Annals of the Rheumatic Diseases ◽

10.1136/ard.2008.089458 ◽

2008 ◽

Vol 68 (4) ◽

pp. 572-578 ◽

Cited By ~ 16

Author(s):

R H Straub ◽

G Pongratz ◽

H Hirvonen ◽

T Pohjolainen ◽

M Mikkelsson ◽

...

Keyword(s):

Rheumatoid Arthritis ◽

Stress Response ◽

Cold Stress ◽

Stress Responses ◽

Plasma Levels ◽

Acute Stress ◽

Whole Body ◽

Cold Therapy ◽

Before And After ◽

Sympathetic Stress

Objective:Acute stress in patients with rheumatoid arthritis (RA) should stimulate a strong stress response. After cryotherapy, we expected to observe an increase of hormones of the adrenal gland and the sympathetic nervous system.Methods:A total of 55 patients with RA were recruited for whole-body cryotherapy at −110°C and −60°C, and local cold therapy between −20°C and −30°C for 7 days.
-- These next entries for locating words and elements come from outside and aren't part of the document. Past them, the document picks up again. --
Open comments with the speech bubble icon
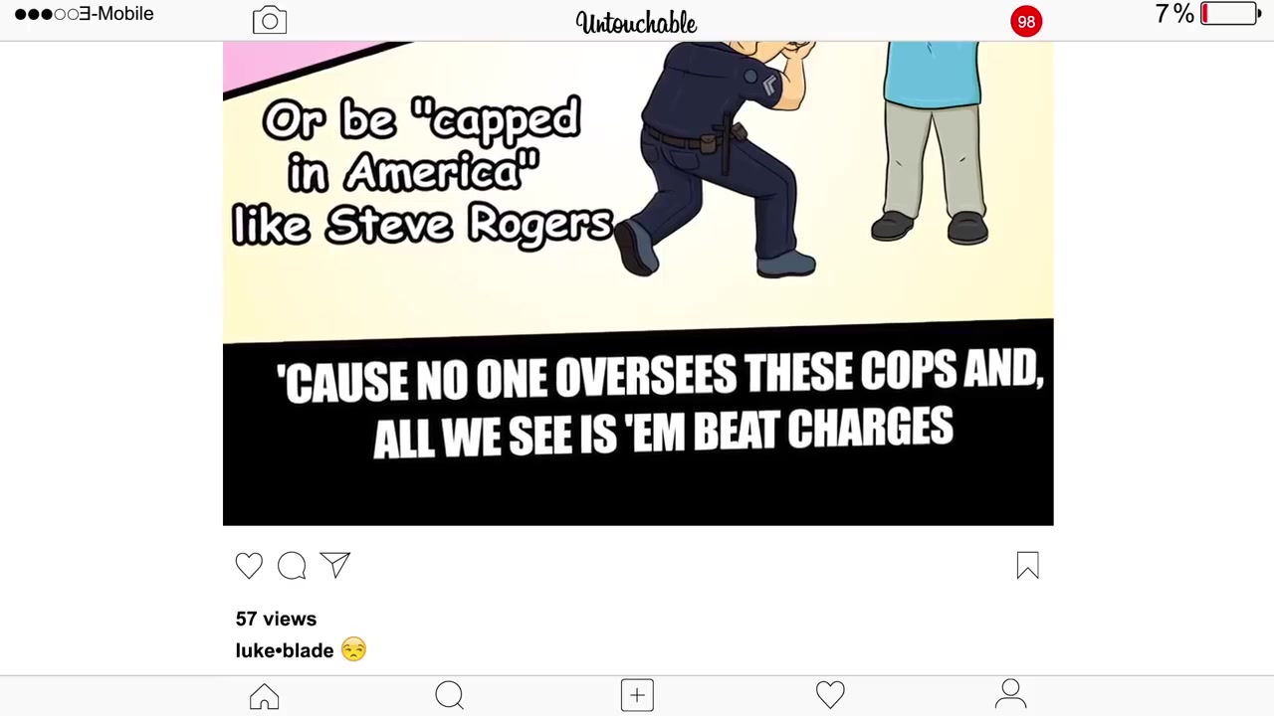 point(292,566)
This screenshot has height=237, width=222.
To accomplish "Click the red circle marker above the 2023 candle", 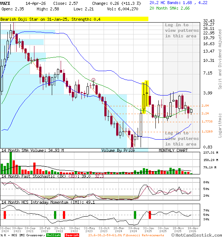I will pyautogui.click(x=93, y=80).
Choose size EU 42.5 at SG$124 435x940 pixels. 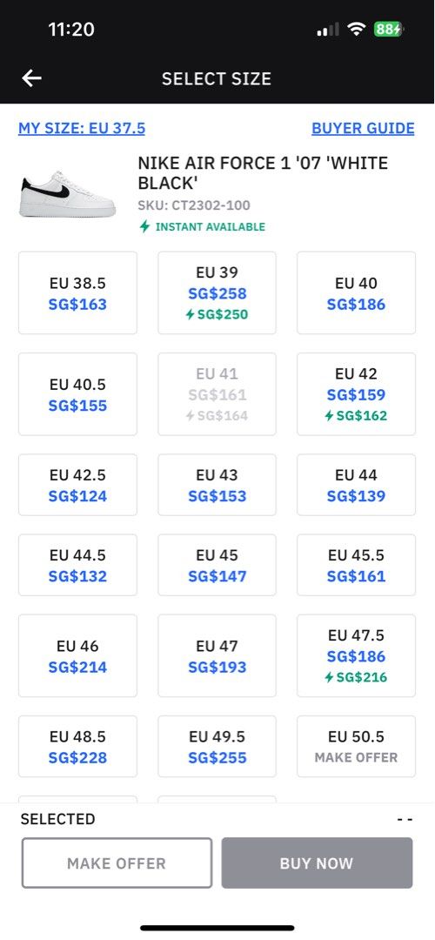[78, 485]
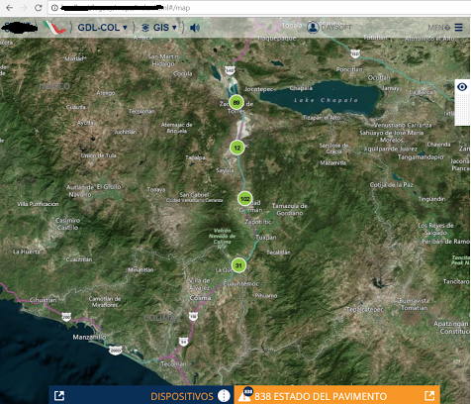Click the user profile avatar icon

[313, 28]
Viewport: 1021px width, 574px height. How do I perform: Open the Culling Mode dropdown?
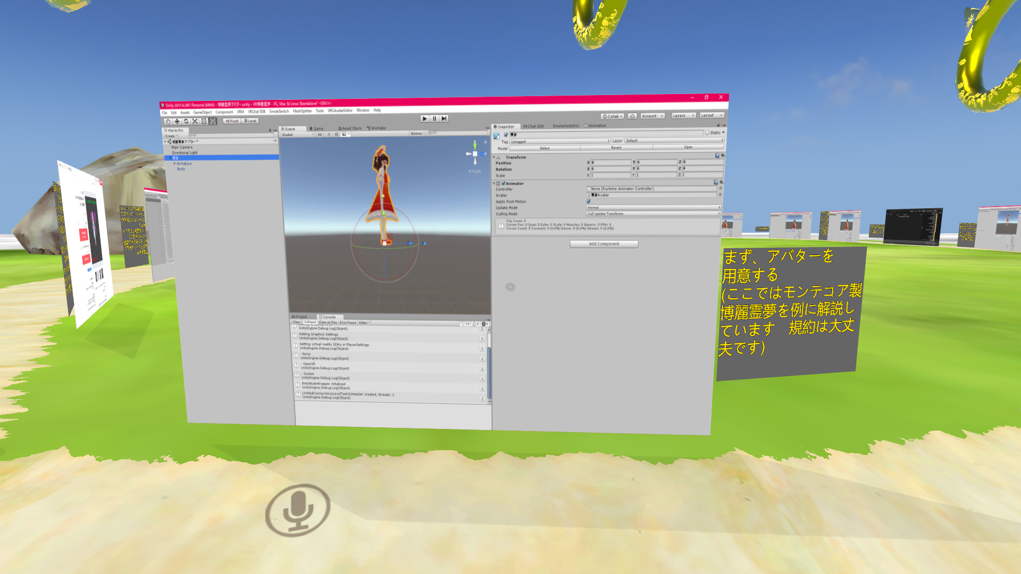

We measured plasma levels of steroid hormones, neuropeptide Y (sympathetic marker), and interleukin (IL)6 daily before and after cryotherapy.Results:In both therapy groups with/without glucocorticoids (GC), hormone and IL6 levels at baseline and 5 h after cold stress did not change over 7 days of cryotherapy. In patients without GC, plasma levels of cortisol and androstenedione were highest after −110°C cold stress followed by −60°C or local cold stress. The opposite was found in patients under GC therapy, in whom, unexpectedly, −110°C cold stress elicited the smallest responses. In patients without GC, adrenal cortisol production increased relative to other adrenal steroids, and again the opposite was seen under GC therapy with a loss of cortisol and an increase of dehydroepiandrosterone. Importantly, there was no sympathetic stress response in both groups. Patients without GC and −110°C cold stress demonstrated higher plasma IL6 compared to the other treatment groups (not observed under GC), but they showed the best clinical response.Conclusions:We detected an inadequate stress response in patients with GC. It is further shown that the sympathetic stress response was inadequate in patients with/without GC. Paradoxically, plasma levels of IL6 increased under strong cold stress in patients without GC. These findings confirm dysfunctional stress axes in RA.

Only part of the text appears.